A two-part storm will spread accumulating snow and travel disruptions across 18 states in the Midwest and Northeast, home to 115 million people, into Friday night, AccuWeather meteorologists warn. Arctic air will pour in following the storm, resulting in the coldest winter weekend so far for much of the eastern United States.
Even though a blockbuster snowfall is not anticipated for the region, the different parts of the storm will hit some areas harder than others.
"This will be a colder storm than most have grown accustomed to in much of the Midwest and the Northeast in that the lower ground and air temperatures combined with the fluffy or grainy nature of the snow will quickly accumulate on streets and highways," AccuWeather Senior Meteorologist Brett Anderson said.
The first and weaker part of the storm will focus the farthest north of the two portions -- along the Interstate 80 and 90 corridors of the Midwest and Northeast.
"Snow from eastern Iowa, northern Illinois and southern Wisconsin to much of New York state, northern New Jersey and southern New England will bring a general coating to 3 inches of accumulation with locally higher amounts," AccuWeather Chief On-Air Meteorologist Bernie Rayno said.
This quick-moving streak of light snow will continue into Thursday morning. This part of the storm has the best chance of bringing a couple of inches to Chicago, Detroit and Buffalo, New York. Motorists should be prepared for delays on the highways and at airports. Some flights may be canceled.
The second part of the storm will be stronger and will waste no time sweeping eastward, likely extending farther south than the first part and bringing widespread snowfall ranging from very light to moderately heavy.

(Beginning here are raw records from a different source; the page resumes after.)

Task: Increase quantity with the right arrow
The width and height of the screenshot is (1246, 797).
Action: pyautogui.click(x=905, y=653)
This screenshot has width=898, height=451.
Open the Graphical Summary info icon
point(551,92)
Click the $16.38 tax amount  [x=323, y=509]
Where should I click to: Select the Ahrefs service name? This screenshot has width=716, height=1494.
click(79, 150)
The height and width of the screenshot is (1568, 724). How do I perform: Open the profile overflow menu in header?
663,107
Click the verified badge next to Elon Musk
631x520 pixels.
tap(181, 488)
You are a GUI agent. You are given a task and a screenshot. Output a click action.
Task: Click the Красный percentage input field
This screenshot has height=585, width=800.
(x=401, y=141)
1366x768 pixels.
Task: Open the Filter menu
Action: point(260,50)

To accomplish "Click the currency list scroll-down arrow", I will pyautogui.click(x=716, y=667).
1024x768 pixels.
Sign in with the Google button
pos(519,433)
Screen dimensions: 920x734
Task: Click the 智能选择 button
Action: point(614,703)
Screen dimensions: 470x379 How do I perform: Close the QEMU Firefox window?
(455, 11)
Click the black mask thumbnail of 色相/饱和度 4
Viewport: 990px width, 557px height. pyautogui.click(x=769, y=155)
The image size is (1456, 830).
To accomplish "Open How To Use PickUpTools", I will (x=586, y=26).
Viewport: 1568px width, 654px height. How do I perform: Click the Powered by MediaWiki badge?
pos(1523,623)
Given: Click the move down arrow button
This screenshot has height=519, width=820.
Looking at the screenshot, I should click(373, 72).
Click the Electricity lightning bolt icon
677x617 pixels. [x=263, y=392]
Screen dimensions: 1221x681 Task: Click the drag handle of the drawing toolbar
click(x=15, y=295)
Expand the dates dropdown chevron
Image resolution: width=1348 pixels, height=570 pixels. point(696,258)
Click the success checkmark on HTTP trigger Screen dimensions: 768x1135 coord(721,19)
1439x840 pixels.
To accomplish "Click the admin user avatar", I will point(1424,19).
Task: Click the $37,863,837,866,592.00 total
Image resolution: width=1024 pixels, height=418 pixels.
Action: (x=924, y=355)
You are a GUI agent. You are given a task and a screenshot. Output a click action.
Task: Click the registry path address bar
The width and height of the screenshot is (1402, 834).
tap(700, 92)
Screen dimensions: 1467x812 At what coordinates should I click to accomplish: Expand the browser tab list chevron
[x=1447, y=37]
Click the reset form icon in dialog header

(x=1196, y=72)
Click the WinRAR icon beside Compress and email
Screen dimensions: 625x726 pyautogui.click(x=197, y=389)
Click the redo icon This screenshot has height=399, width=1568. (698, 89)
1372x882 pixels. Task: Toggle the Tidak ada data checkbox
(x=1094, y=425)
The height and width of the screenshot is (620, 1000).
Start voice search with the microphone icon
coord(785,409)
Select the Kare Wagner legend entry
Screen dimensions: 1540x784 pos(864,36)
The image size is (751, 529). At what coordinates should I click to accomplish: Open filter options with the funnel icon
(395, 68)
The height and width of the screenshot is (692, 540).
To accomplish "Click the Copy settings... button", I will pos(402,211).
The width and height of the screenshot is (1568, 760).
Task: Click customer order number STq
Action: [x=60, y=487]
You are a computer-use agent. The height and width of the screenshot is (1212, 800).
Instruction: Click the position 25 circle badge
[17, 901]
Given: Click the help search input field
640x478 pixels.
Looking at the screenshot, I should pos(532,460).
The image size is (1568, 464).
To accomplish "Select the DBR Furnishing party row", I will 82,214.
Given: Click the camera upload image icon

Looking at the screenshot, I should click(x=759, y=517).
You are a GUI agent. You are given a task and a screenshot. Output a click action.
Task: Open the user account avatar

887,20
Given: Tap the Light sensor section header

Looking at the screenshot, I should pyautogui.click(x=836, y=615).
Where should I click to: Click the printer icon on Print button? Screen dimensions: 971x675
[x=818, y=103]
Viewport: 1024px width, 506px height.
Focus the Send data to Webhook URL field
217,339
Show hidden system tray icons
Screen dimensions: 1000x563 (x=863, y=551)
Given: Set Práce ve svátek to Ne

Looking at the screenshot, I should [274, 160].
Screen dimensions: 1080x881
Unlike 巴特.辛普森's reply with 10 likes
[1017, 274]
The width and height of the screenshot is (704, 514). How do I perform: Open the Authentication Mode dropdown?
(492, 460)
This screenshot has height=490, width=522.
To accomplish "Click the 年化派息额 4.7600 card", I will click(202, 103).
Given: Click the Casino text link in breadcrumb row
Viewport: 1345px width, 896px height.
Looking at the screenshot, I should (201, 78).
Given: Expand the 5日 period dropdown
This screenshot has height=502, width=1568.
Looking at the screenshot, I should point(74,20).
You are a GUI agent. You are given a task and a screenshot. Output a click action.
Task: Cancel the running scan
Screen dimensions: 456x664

However, accumulating snow is in store for much of the I-80, I-70 and I-64 corridors, beginning Thursday afternoon and evening in the Midwest and extending to the central Appalachians during Thursday night and the mid-Atlantic by Friday.
A general 1-3 inches of snow is forecast to fall from Iowa to the mid-Atlantic and southern New England. Within this area, 3-6 inches of snow is predicted to pile up in an area centered on parts of Ohio, Pennsylvania, West Virginia, eastern Kentucky, northern Maryland and central New Jersey.
The area most likely to pick up a foot of snow and the AccuWeather Local StormMax™ of 15 inches is the mountains of West Virginia.
This area of moderate to heavy snow may extend into southern New Jersey and Delaware, which would put a plowable snowstorm in play for Washington, D.C.; Baltimore; Philadelphia, Pittsburgh; Cleveland; and Charleston, West Virginia. Enough snow to shovel and plow could extend to Cincinnati, Atlantic City, New Jersey; and Dover, Delaware.
Regardless of the exact amount of snow that falls, roads will be slippery and snow-covered in many cases. Deicing operations will be in full swing at most of the major and regional hubs in the Midwest and Northeast on Friday and Friday night. That will escalate to high numbers of flight delays and cancellations.
Around New York City, another general 1-3 inches of snow is in store on Friday, with higher totals not out of the question for Staten Island and southern parts of Brooklyn and Queens. Boston is likely to end up near the northern edge of the accumulating snow.
Farther to the south, a zone of wintry mix or ice will extend from central Arkansas and northern Mississippi to part of the southern Appalachians in Tennessee, southeastern Kentucky and western North Carolina from Thursday to Thursday night.
Even a small amount of ice or a wintry mix can lead to dangerous travel. To make matters worse, the frigid air after the storm will cause a hard freeze-up.
The Arctic air coming in behind the storm means business and will likely deliver the lowest temperatures of the winter so far in the East, especially from the mid-Atlantic to the Southeast region.
The snow and frigid temperatures during and after the storm will have skiing enthusiasts jumping for joy for the weekend, but anyone spending time outdoors will need to bundle up due to the risk of hypothermia and frostbite.
Motorists and pedestrians should keep in mind that plunging temperatures in the wake of the storm from Friday night to Saturday will cause areas of slush and standing water to freeze. Road and storm cleanup crews may stay busy after the storm moves away this weekend, especially around the Great Lakes, where more heavy snow will pile up due to the lake effect.
"This light, fluffy snow will also be easily blown around by gusty winds, especially from Friday night to Saturday," Anderson said. "The visibility may suddenly drop, and previously treated or plowed roadways, sidewalks and parking lots may become blocked and slippery again."
Temperatures will drop into the teens from Philadelphia and Washington, D.C., to Charlotte, Atlanta and Columbia, South Carolina, at night this weekend. Where there are a few inches of snow on the ground, the sky becomes clear and the winds drop off, temperatures could plummet into the single digits and even approach zero F.
For those thinking of warmer days, temperatures are projected to rebound slowly next week, but beware of the look of blissful warmth.
As is often the case when storms are involved, there will likely be areas of travel-snarling fog and ice to contend with in parts of the Midwest, Appalachians and Eastern Seaboard as moisture from the Gulf of Mexico and the Atlantic Ocean returns with the trend.